TASK OBJECTIVE
Please take the lines from the one holding "pressure row label" through the one holding "Task: Click the Python button in output bar" in the data below and copy them exactly.

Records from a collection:
-- -- --
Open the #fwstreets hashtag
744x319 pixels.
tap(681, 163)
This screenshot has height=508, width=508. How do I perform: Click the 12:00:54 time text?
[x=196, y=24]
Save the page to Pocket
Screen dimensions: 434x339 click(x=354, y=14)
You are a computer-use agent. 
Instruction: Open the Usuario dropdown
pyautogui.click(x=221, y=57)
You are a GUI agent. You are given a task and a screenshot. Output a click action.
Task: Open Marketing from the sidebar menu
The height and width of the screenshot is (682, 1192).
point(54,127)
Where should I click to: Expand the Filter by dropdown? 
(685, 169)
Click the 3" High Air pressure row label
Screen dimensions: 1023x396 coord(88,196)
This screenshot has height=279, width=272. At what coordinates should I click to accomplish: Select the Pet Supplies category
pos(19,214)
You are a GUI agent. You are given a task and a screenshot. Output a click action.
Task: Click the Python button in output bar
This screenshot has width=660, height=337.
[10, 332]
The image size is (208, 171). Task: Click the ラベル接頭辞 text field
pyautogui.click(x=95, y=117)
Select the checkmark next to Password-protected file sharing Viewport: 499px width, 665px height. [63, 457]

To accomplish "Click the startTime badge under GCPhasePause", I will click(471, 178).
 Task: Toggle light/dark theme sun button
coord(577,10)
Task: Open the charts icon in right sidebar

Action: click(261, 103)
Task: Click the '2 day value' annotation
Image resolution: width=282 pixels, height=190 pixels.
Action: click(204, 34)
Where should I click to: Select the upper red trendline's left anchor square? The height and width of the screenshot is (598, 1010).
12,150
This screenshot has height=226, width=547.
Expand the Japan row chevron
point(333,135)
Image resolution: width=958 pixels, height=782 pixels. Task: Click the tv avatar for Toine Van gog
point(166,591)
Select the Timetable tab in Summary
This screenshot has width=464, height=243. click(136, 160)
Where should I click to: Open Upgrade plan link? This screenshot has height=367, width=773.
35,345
-- -- --
OUTPUT BELOW
Click the 3" High Air pressure row label
Screen dimensions: 1023x396 coord(88,196)
This screenshot has height=279, width=272. At what coordinates should I click to accomplish: Select the Pet Supplies category
pos(19,214)
You are a GUI agent. You are given a task and a screenshot. Output a click action.
Task: Click the Python button in output bar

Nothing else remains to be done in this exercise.